La biologiste Elisa Levy, que l'AFP a accompagnée en expédition, est en charge du suivi des papillons à Cuyabeno, une forêt où les arbres poussent au milieu des lagunes.

Tout en battant l'air pour faire fuir les moustiques, Mme Levy donne des instructions à des gardes forestiers du ministère de l'Environnement et un étudiant.

"Ne touchez pas les ailes! Elles se détachent, et c'est comme les écorcher", prévient-elle à l'intention de son équipe qui retourne dans la forêt tropicale tous les deux mois chasser les précieux lépidoptères.

- Effet domino -

Les chercheurs tiennent l'abdomen des papillons dans leurs mains, soufflent doucement sur leur torse pour qu'ils rétractent leurs pattes et, à l'aide de pinces, écartent leurs ailes multicolores. C'est une explosion enchanteresse de rouges et de bleus vifs, des marques qui simulent des yeux de prédateurs et des motifs semblables à la fourrure tachetée des jaguars ou aux rayures des zèbres.

"Par une simple couleur, un petit trait, on peut déjà dire qu'il s'agit d'une autre espèce. C'est passionnant", s'émerveille le garde forestier Nilo Riofrio, capable d'attraper les papillons en plein vol sans les blesser.

Les papillons sont des "bio-indicateurs", c'est-à-dire qu'ils sont "très sensibles, même à de petits changements dans l'écosystème", en raison de leur cycle de vie qui commence par des œufs, puis des chenilles et enfin une brève vie d'adulte, explique Mme Checa. Les saisons de sécheresse notamment "sont mortelles" pour les insectes.

Mme Levy explique l'effet domino de la crise climatique sur l'écosystème. "Si la plante hôte (dont se nourrit la chenille) ne s'adapte pas à ces changements climatiques, le papillon ne pourra pas survivre".

- "Problème grave" -

En Equateur, il existe environ 4.000 espèces de papillons, un nombre proche de celui des pays voisins, le Pérou et la Colombie, qui sont quatre fois plus grands.

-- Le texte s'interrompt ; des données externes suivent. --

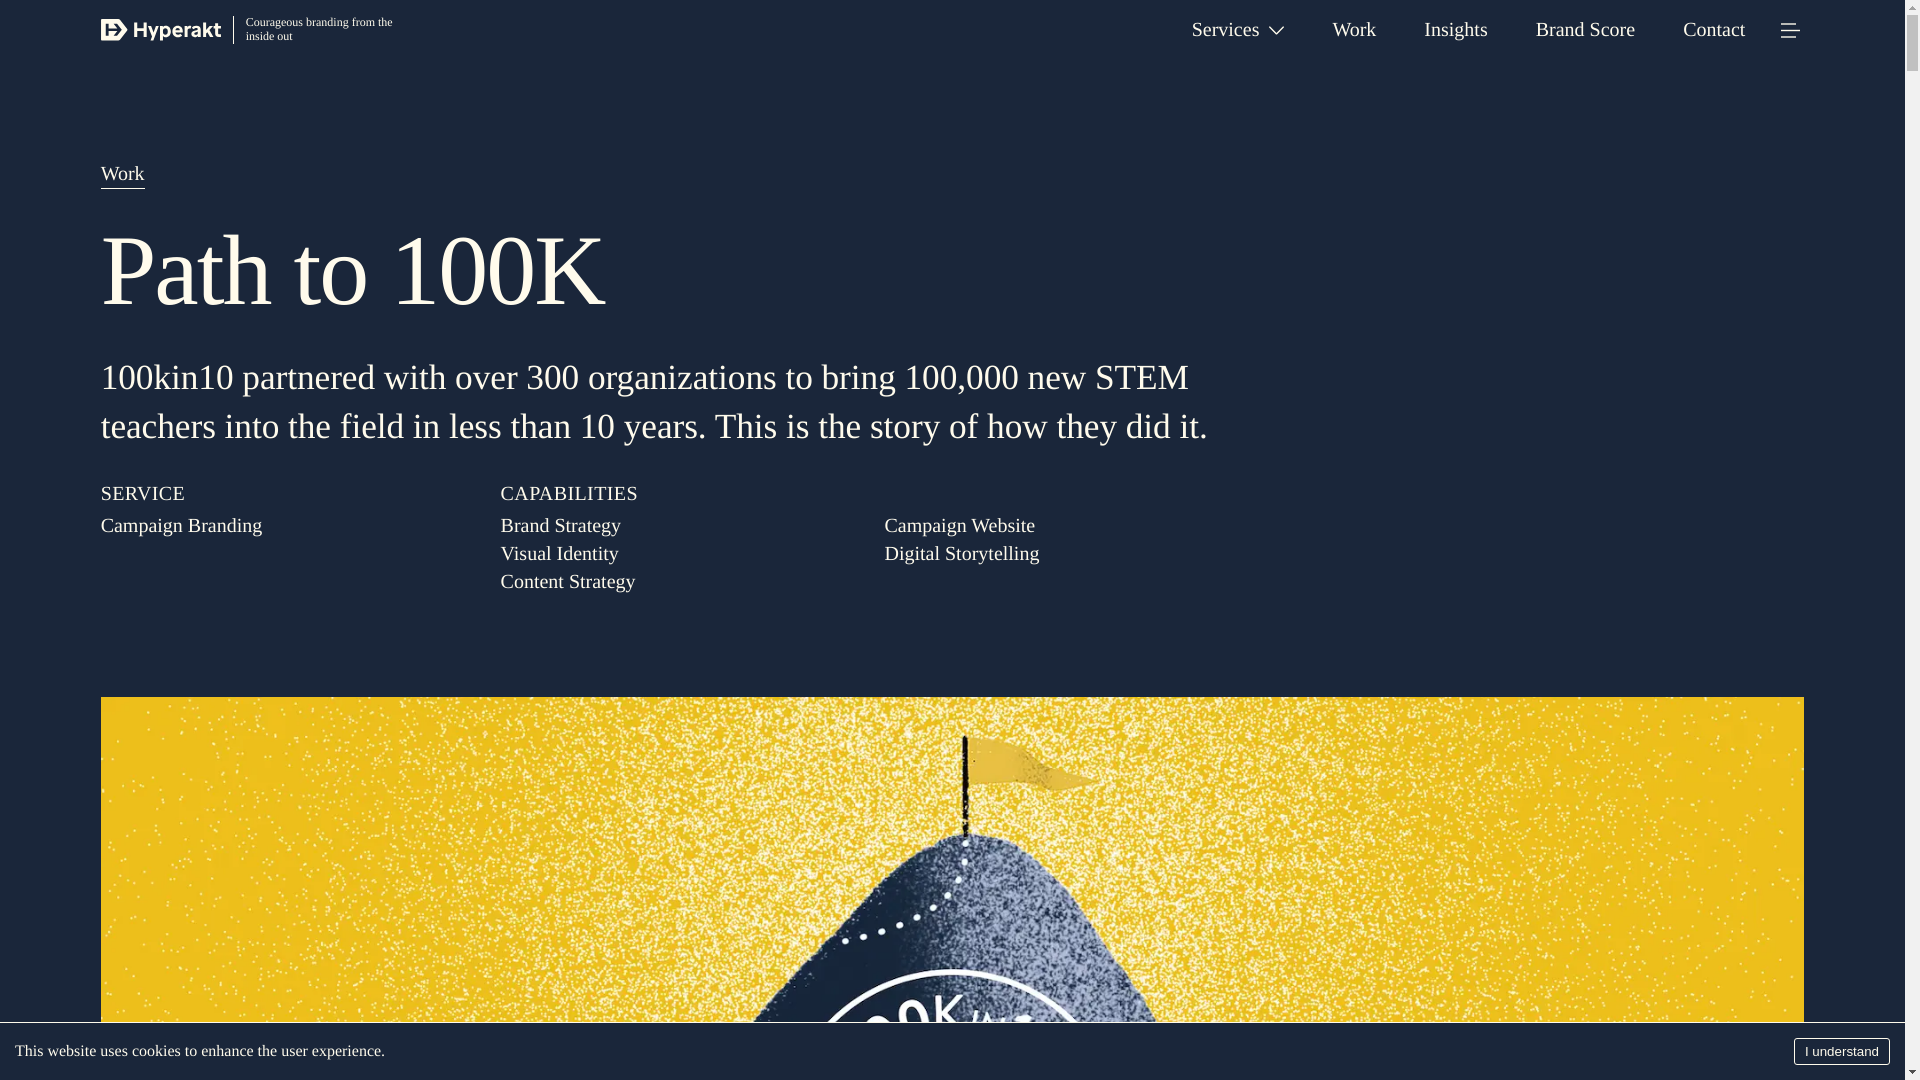 This screenshot has height=1080, width=1920. What do you see at coordinates (568, 582) in the screenshot?
I see `Content Strategy` at bounding box center [568, 582].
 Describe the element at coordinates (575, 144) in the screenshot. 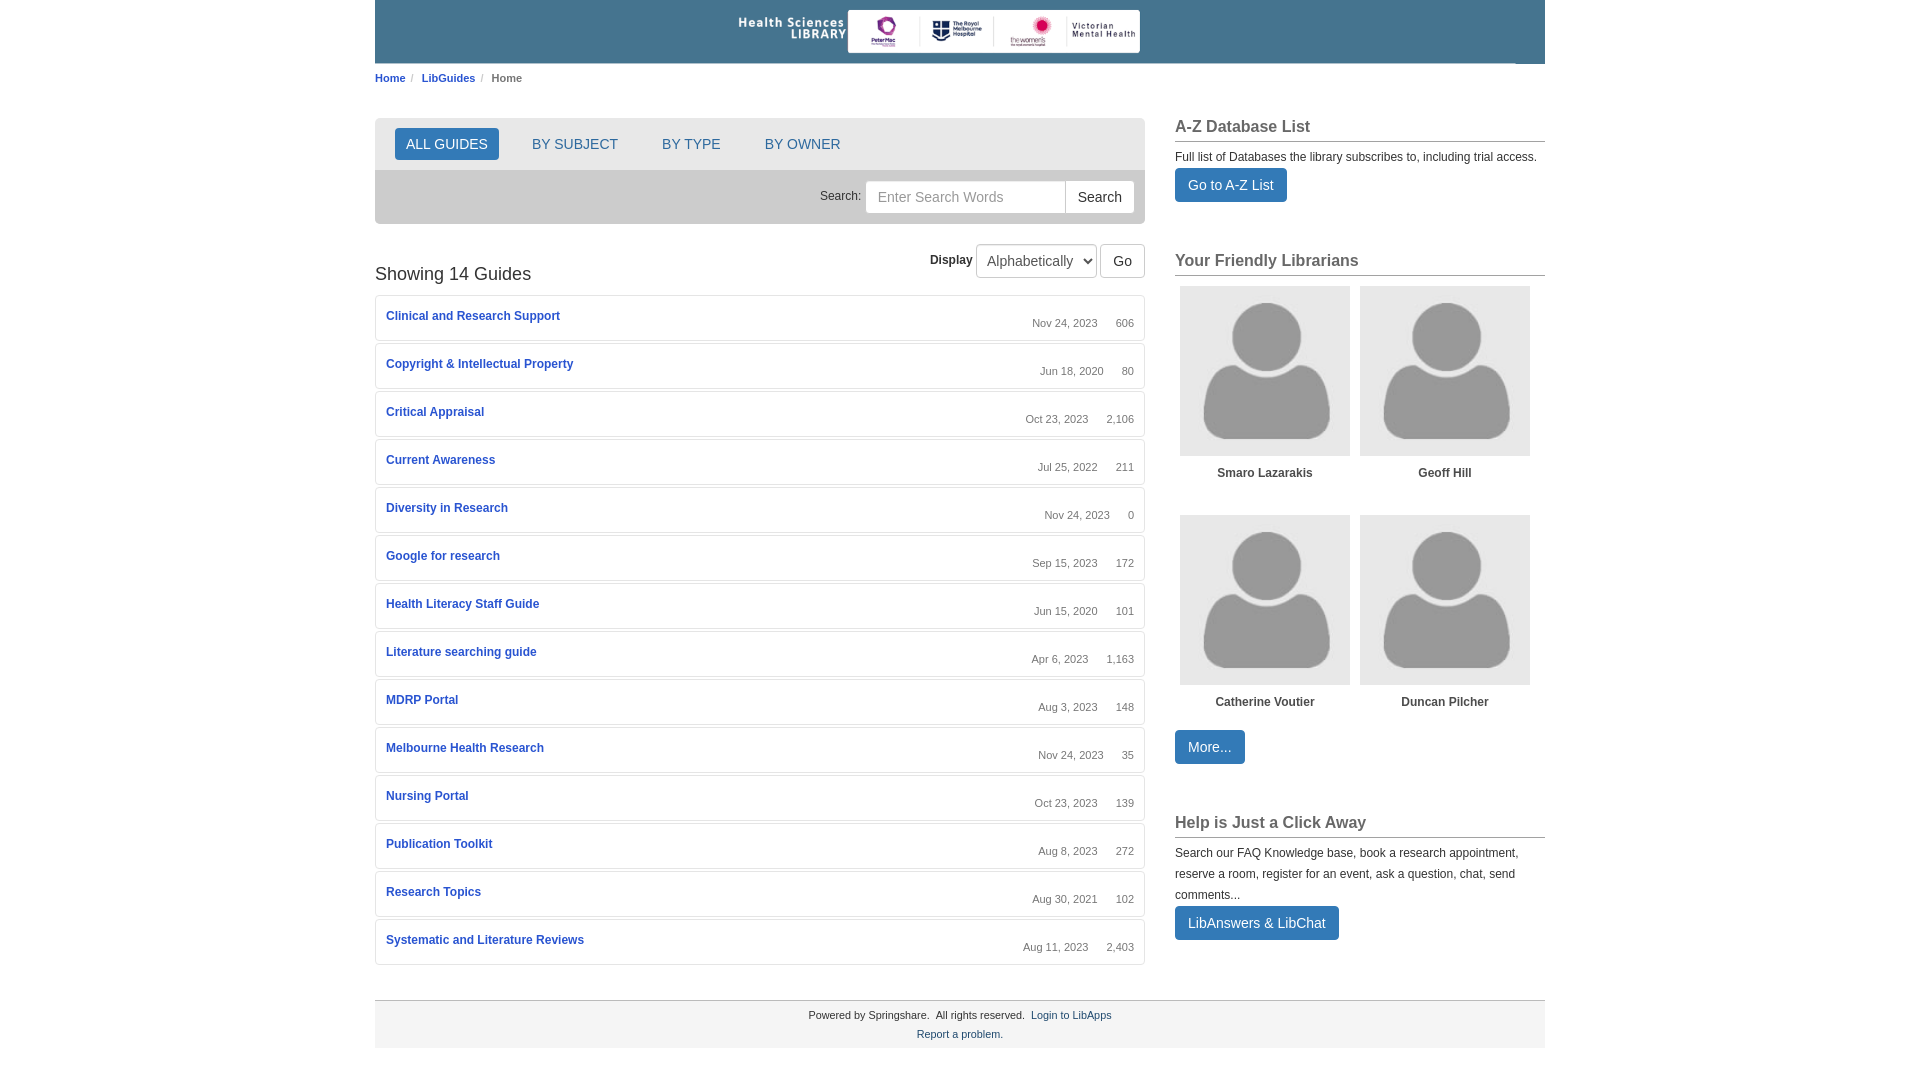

Dans les zones tropicales, les papillons ne sont pas adaptés aux changements climatiques, comme c'est le cas dans les pays à quatre saisons des régions aux climats plus tempérés.

"Si le climat se refroidit ou se réchauffe (jusqu'à des températures excessives), ils n'ont pas beaucoup de chances de s'adapter rapidement", prévient Mme Levy.

Selon un document publié par l'Organisation des Nations unies pour l'alimentation et l'agriculture (FAO) en 2023, quelque 35% des espèces d'insectes de la planète sont menacées d'extinction.

"C'est un problème grave pour nous" en raison des fonctions qu'ils remplissent dans la nature, comme la pollinisation, souligne Mme Checa. Et le plus grave, c'est que dans des endroits très diversifiés comme la réserve de Yasuni, "le taux de découverte d'espèces est plus lent que le taux d'extinction", ajoute-t-elle.